» GOAL: Substitute "assistant" for "agent" in everything from the line containing "You are a computer-use" down to the line containing "Instruction: Switch to the SQL在线 tab". Give back only those lines, with nothing else changed.

(Element lookup records)

○ ○ ○

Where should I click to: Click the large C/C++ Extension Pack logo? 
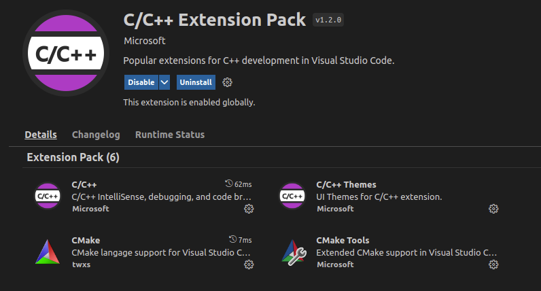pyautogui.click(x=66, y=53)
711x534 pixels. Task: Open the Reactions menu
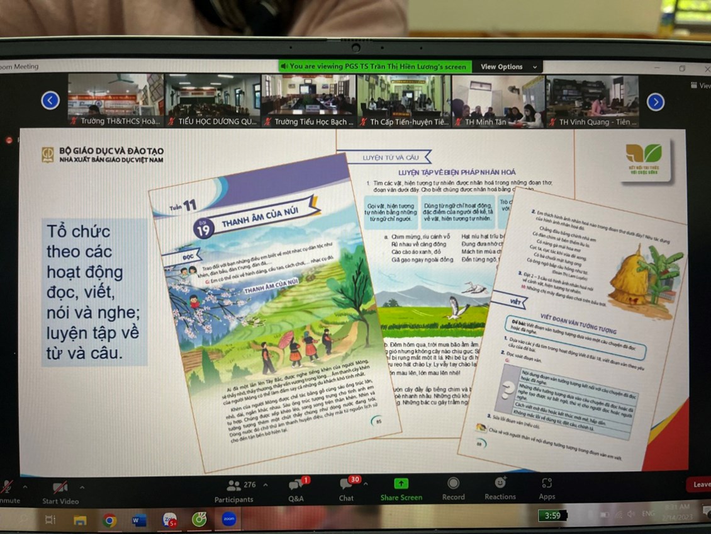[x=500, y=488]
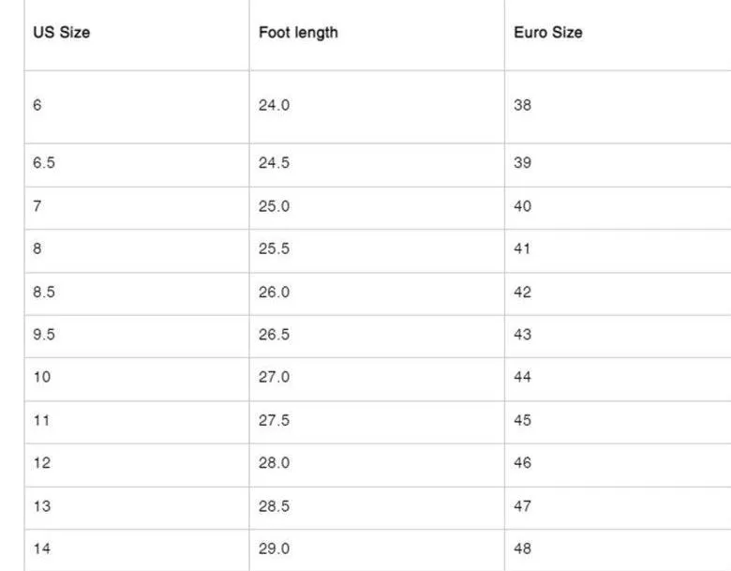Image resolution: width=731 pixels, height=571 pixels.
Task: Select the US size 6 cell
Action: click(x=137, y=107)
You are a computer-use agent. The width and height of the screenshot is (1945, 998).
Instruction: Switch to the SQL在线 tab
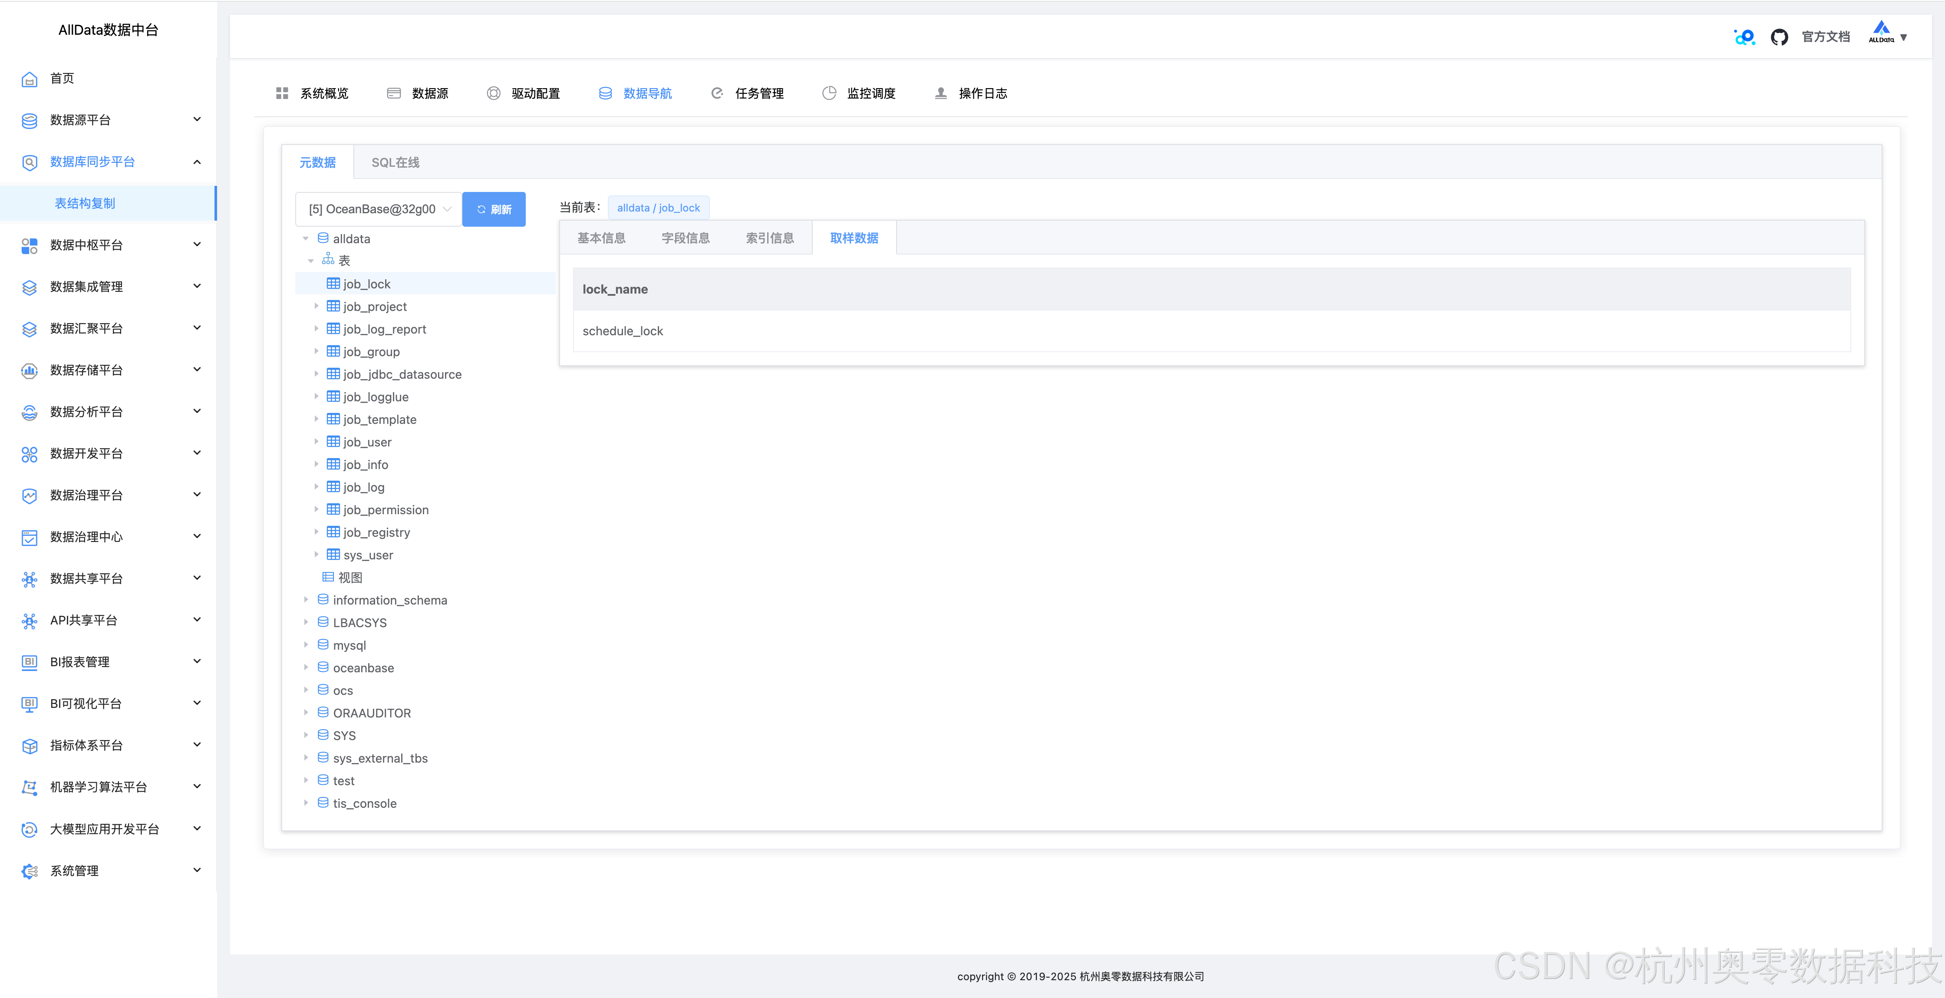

○ ○ ○

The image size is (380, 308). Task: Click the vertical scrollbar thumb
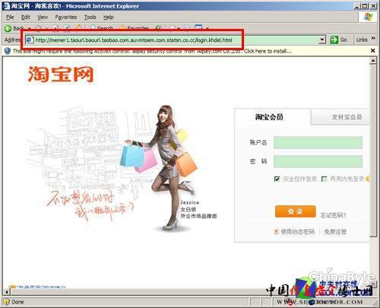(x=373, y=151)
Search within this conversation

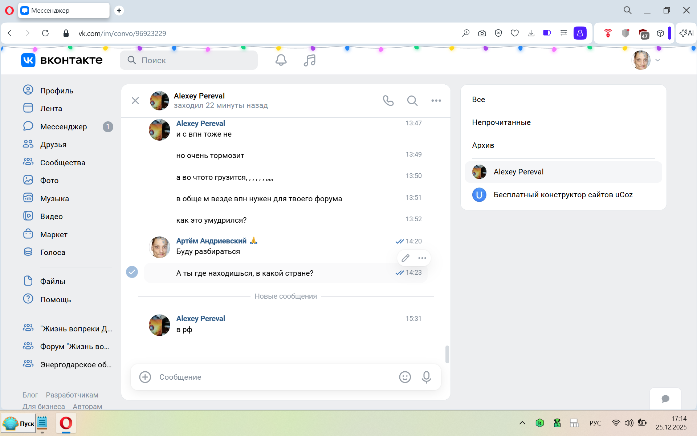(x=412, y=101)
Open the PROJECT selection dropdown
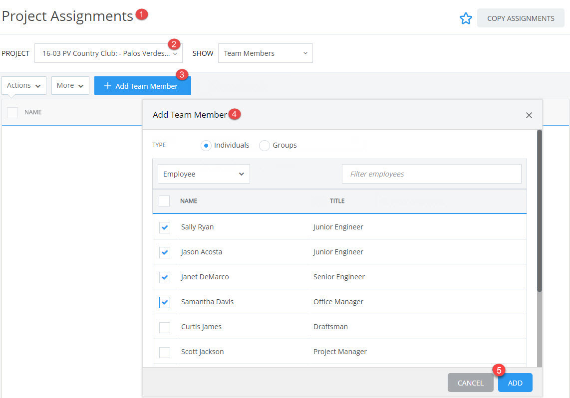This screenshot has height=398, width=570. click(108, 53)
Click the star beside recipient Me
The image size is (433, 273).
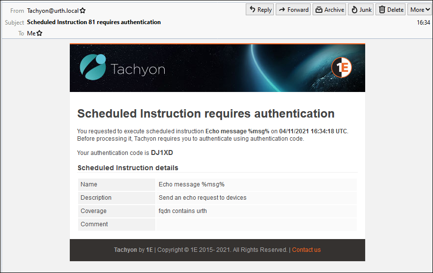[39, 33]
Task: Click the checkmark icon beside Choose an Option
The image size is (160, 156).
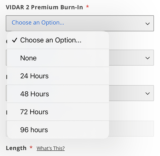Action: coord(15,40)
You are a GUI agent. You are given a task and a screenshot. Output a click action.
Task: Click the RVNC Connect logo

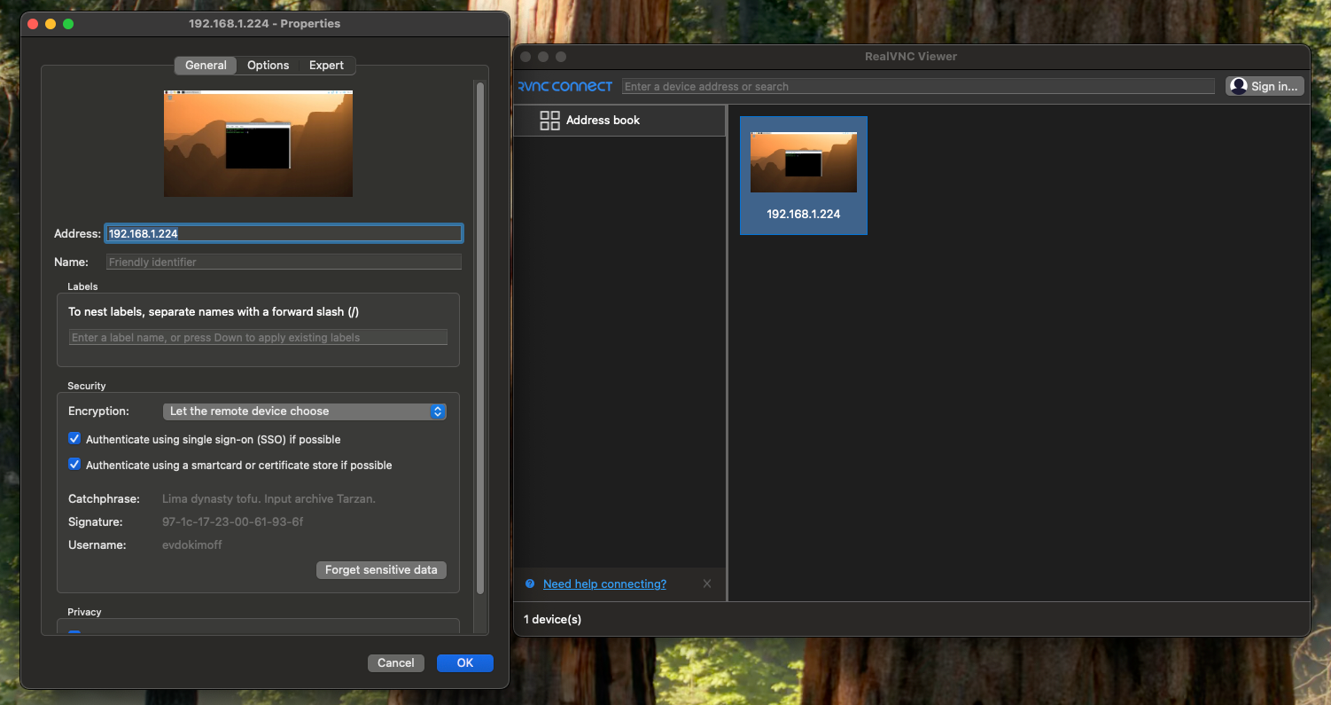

○ ○ ○

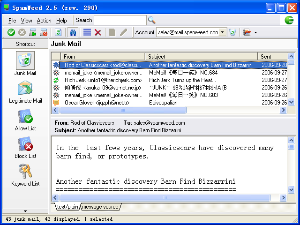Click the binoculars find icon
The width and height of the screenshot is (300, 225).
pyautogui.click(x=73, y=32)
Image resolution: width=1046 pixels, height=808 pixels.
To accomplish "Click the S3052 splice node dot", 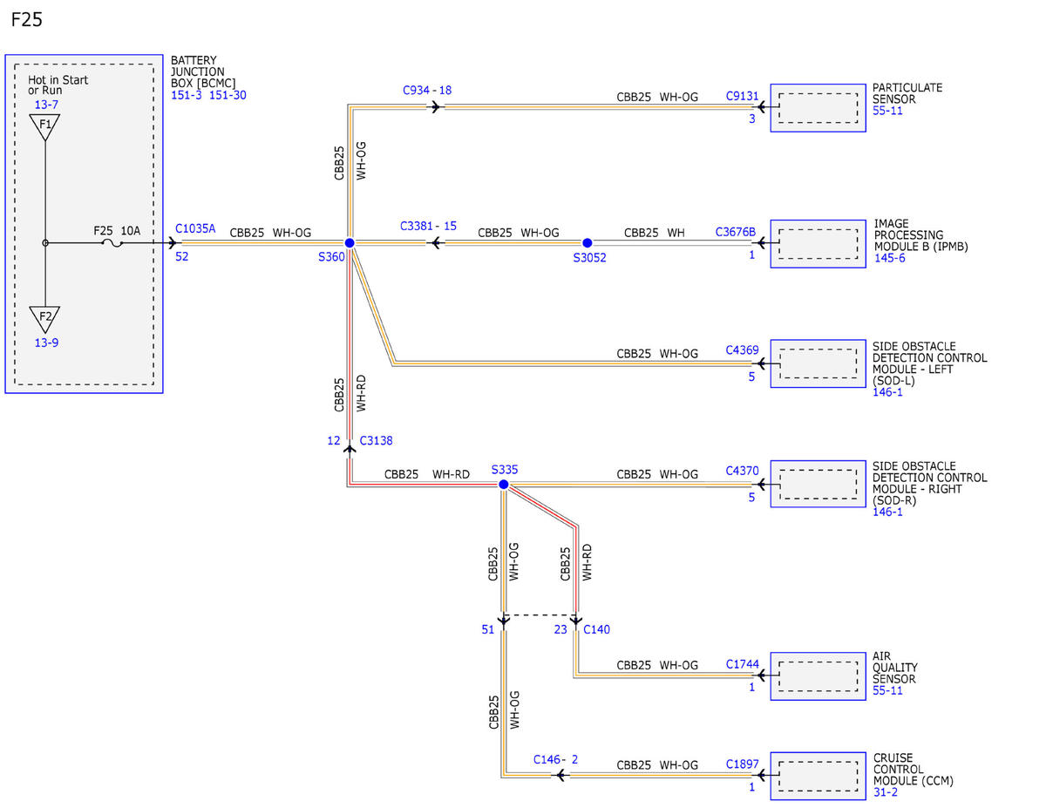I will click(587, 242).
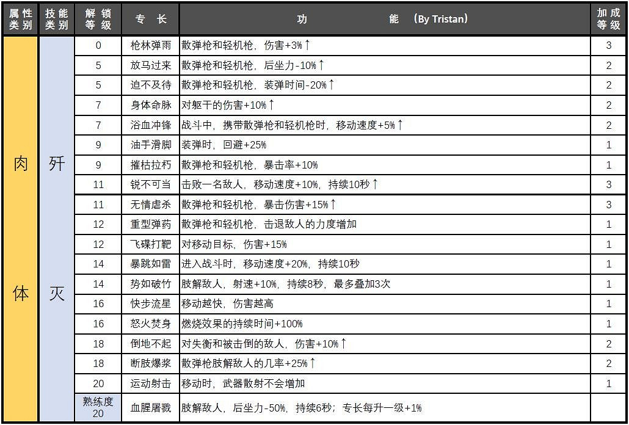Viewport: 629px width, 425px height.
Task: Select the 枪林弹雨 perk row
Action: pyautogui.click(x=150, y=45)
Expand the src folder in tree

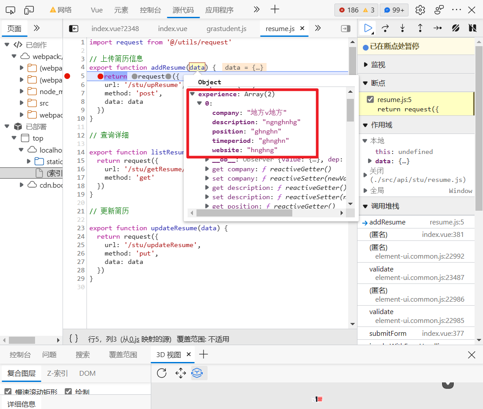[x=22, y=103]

○ ○ ○

» CORRECT RESULT:
You are a computer-use assistant. The width and height of the screenshot is (1945, 998).
Instruction: Switch to the SQL在线 tab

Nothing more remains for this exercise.